Over the last year, this blog’s been ruminating on how the way most of us do church in North America isn’t working very well. As a whole, lives aren’t transforming and the Kingdom-living Jesus and the New Testament writers describe and lived isn’t the norm among us. This is a rather established observation, widely recognized and accepted in many Christian circles—from the crowds I encounter personally (evangelicals and Anabaptists) to spiritual transformation folks to church growth and health thinkers to those involved in the emerging conversation.

Recently, some conversations I’ve come across got me thinking more about this “how we do church” thing. And I’m more convinced than ever that it’s less about changing how we do church and more about changing how we think. In particular, I keep running up against two crucial areas we keep getting wrong—or, at least, areas of which we don’t get the entire picture. We need to change how we think about these two things if we really want to get down to working with God in Kingdom-coming and Kingdom-living.

We must change how we think about “church.” In our current church culture, our understanding of “church” is too narrow. Much of the conversation I encounter (be it about house churches or mega-churches) has to do with structuring or organizing ourselves—such as “doing church” in worship, programs, ministries or meetings. But this is only one aspect of what it means to be the “church.” The “church” is much bigger than a building, program, institution, structure, organization, set of doctrines or even a way of life. The church is the people of God.

We are the church. We are the called-out ones—called out of darkness to light, sin to righteousness, death to life, the world to the Kingdom. And the church is us living-together, and the vast majority of the time we do that takes place outside the walls of a church building. We live in and out of the Kingdom, and our living-together-in-the-Kingdom is the visible community of those living out Kingdom values. And we carry that Kingdom with us everywhere we go—in the car, the office, the coffee shop, our homes and neighborhoods—everywhere. We are a walking group of living stones (1 Peter 2:5) in a living, moving, breathing Kingdom.

RECORD LIST:
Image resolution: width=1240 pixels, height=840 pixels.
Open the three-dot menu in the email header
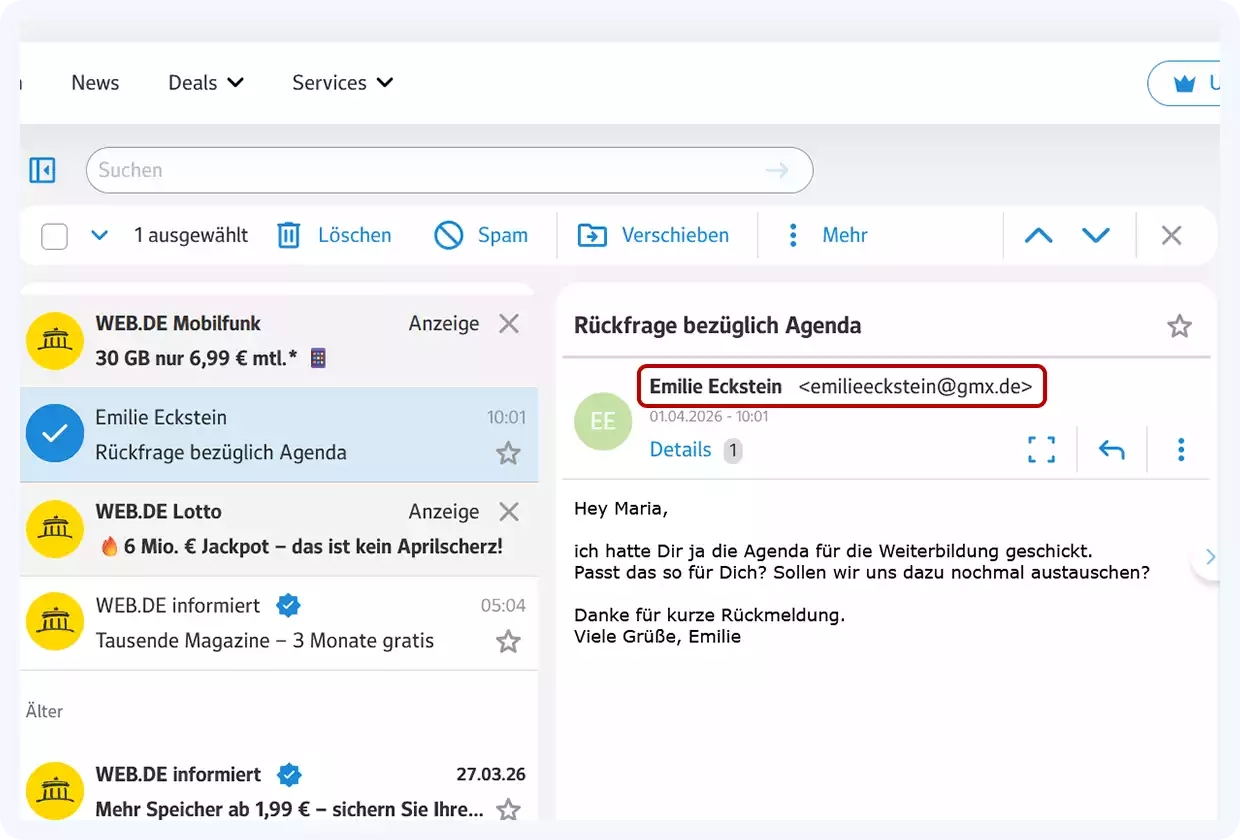pos(1181,450)
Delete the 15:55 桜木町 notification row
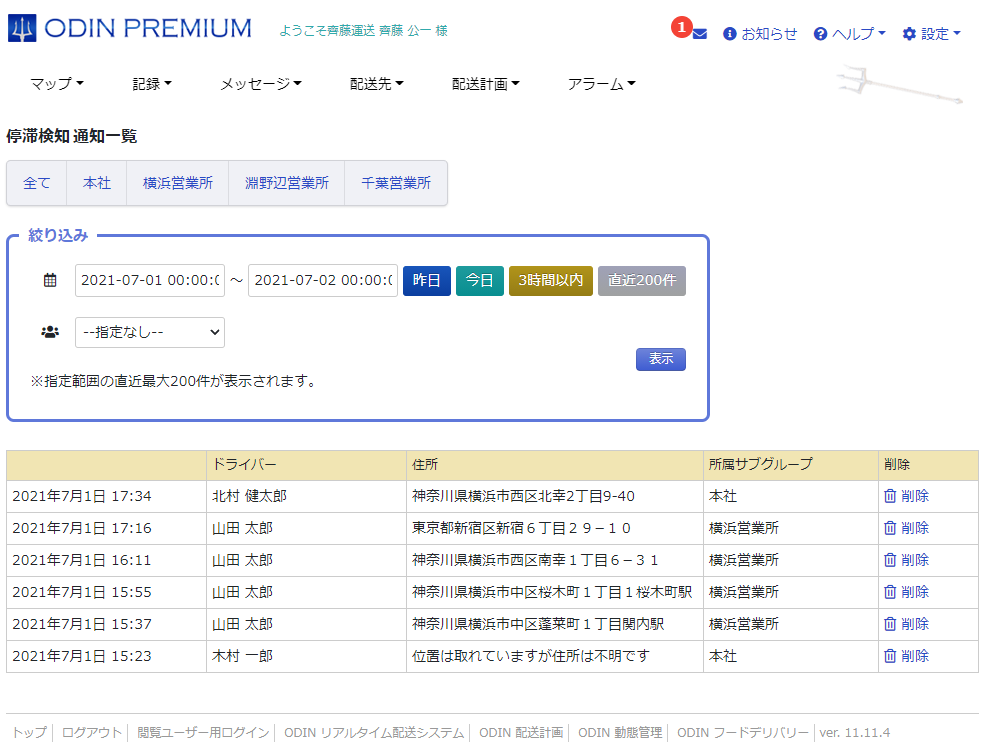Viewport: 985px width, 749px height. (906, 592)
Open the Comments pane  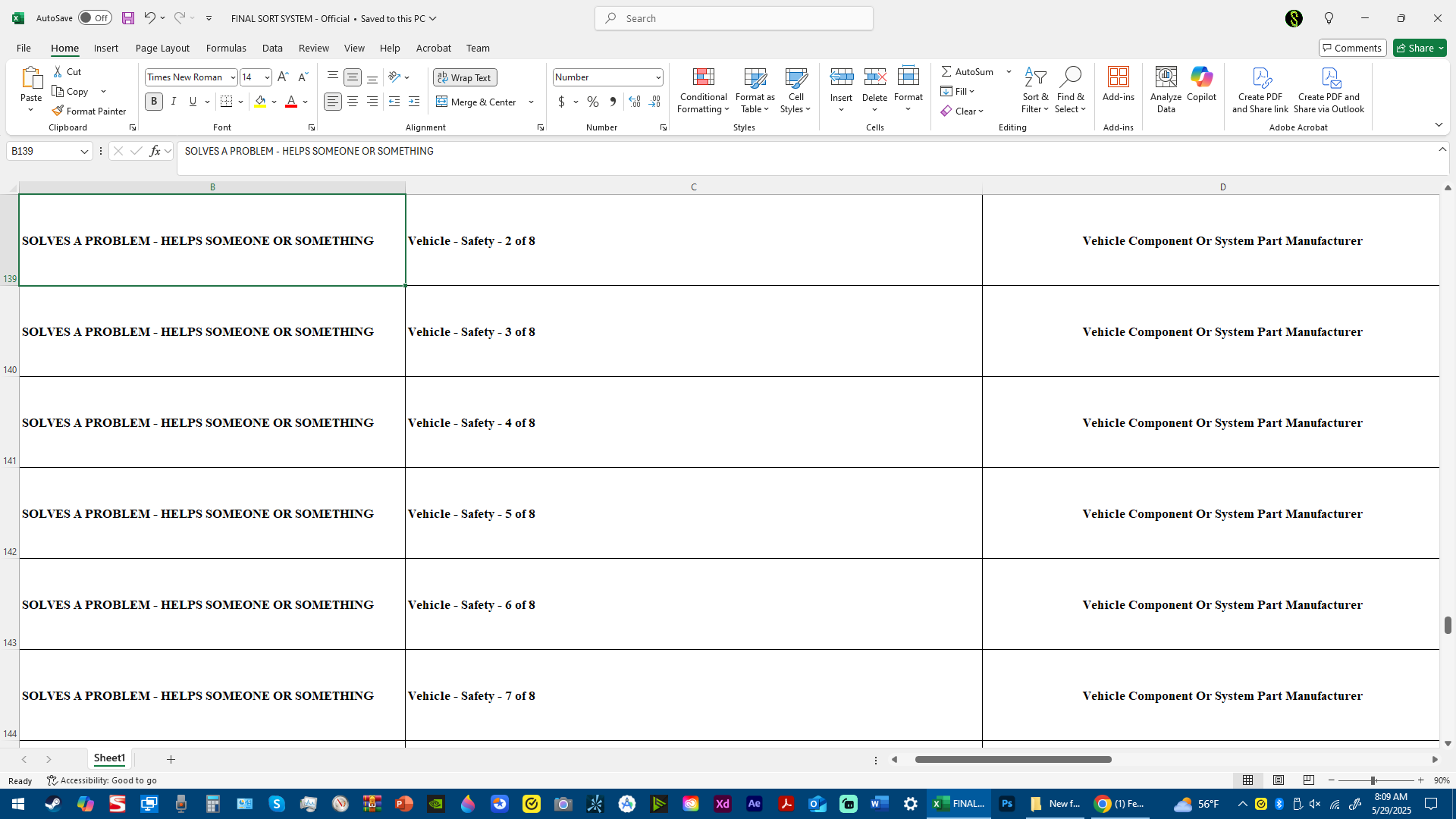(1352, 48)
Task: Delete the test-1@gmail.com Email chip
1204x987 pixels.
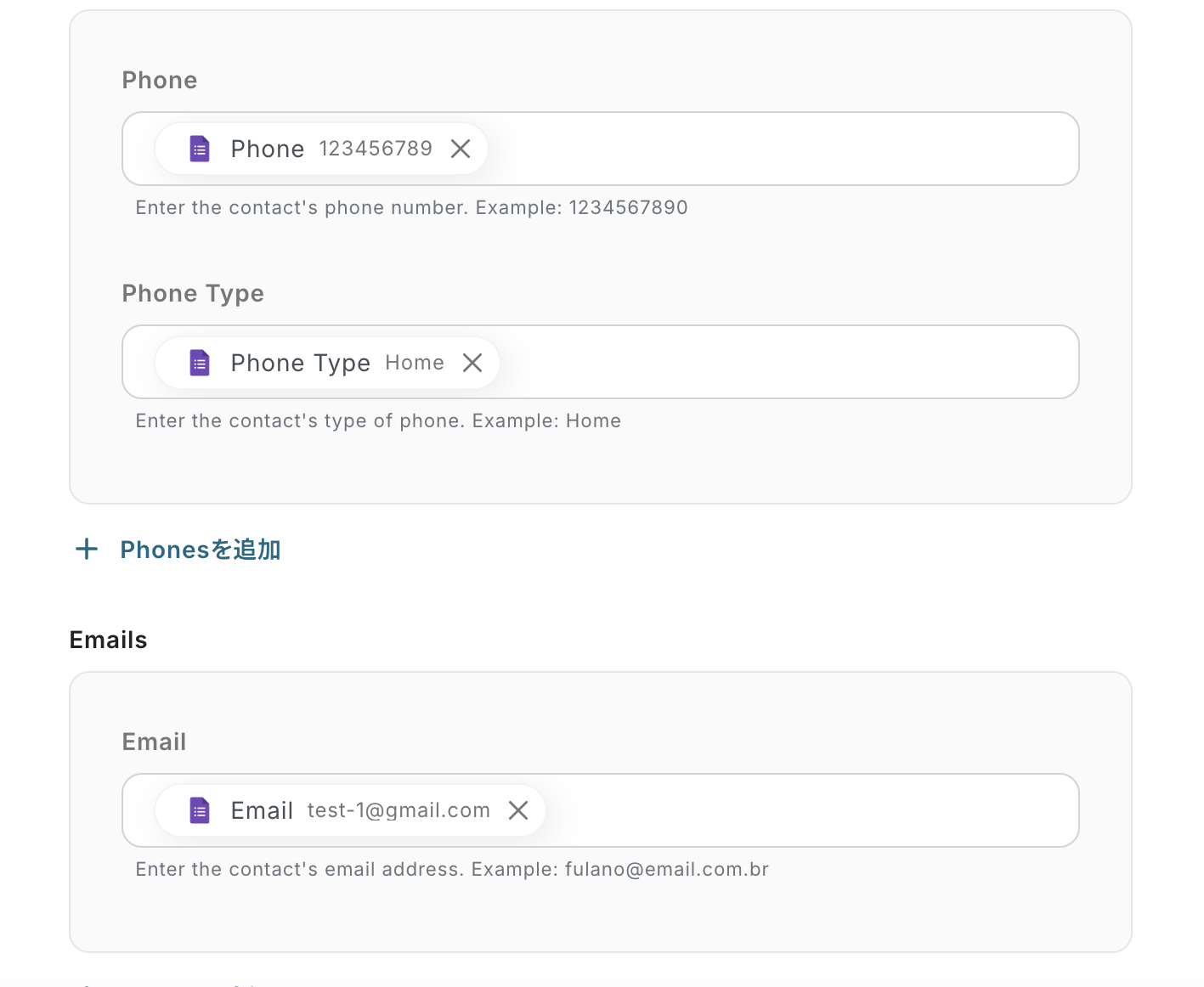Action: (518, 810)
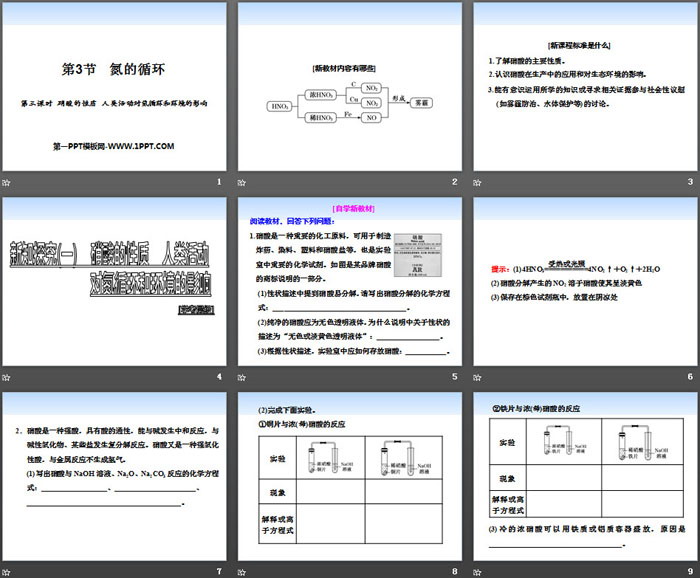Click the star icon beneath slide 9
700x578 pixels.
tap(475, 571)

EXERCISE TASKS:
[1] List every item that the blog post about church says the "church" is much bigger than.
[2] Decide whether each statement agrees with the blog post about church, answering yes or no and quoting the words of the post that settle it. (a) The writer believes the issue is more about changing how we think than changing how we do church. (b) The writer says most of our living-together takes place inside church buildings. (c) Evangelicals are among the crowds the writer encounters personally.
[3] Carry on the blog post about church from the point where it stops.
The records have nothing to do with this work.

ANSWERS FOR THE EXERCISE:
[1] a building, a program, an institution, a structure, an organization, a set of doctrines, a way of life

[2]
(a) Yes: "it’s less about changing how we do church and more about changing how we think."
(b) No: "the vast majority of the time we do that takes place outside the walls of a church building."
(c) Yes: "from the crowds I encounter personally (evangelicals and Anabaptists)"

[3]
Don’t get me wrong. I get that programs and structure are needed. As believers there are many times when we must come together and organize and structure ourselves in order to accomplish Kingdom goals. But, as Donald Kraybill says so well in The Upside-Down Kingdom:
The church [ie, the people of God] creates social vehicles and servant structures to accomplish its mission. Servant structures include the whole gamut of organized church bodies and programs. . . . These are social skins, the servant structures the church creates to do its work. They are not however, the church or the kingdom.
Over and over in our existing church culture, I bump into the tendency to overemphasize or too narrowly focus on programs or institutions (and even doctrines) as what it means to “do church.” If we want to talk about finding ways to facilitate lives changing and transforming, we need to expand our understanding of “church.” We need to begin thinking in terms of being the church—the people of God, living stones of the Kingdom that we carry with us as we go—rather than going to or doing church.

And we must hold loosely to whatever organizational structures we use. I’ve come to believe that Jesus’ call for new wine skins wasn’t a one-time deal. This new Kingdom Jesus ushered in is like a wine so potent and so radical in its expanding fermenting that the Kingdom’s constant growing and expanding will always burst the can’t-help-but-age wine skins we create, which can hold its potent life but for a time.


We must change what we think it means to be a disciple. Dallas Willard points out often in his writing that discipleship is vastly misunderstood and marginalized in today’s church culture. It has become an option, something we can choose to do or not do. But for the disciples of Jesus, it wasn’t an option—in fact, being a “Christian” was all about being a disciple.

Recently, a friend of ours presented some research on the historical reliability of the Scriptures. As part of that, he talked about the rigor and discipline that disciples exhibited in Jesus’ day. Jesus’ 12 disciples lived, slept, ate and walked with him. Nothing took priority above the Master. They watched everything he did, asked questions, and memorized his teachings and words. They scrutinized his actions. They learned to think like he did, act like he did, look at the world the way he did. That is what it meant to be a disciple.

Do we radically live and breath Jesus like that? Do we know his key ideas, how he thinks, what’s important to him—and why? Do we wrap our lives and worldview around Jesus? Do we know and quest after that kind of following?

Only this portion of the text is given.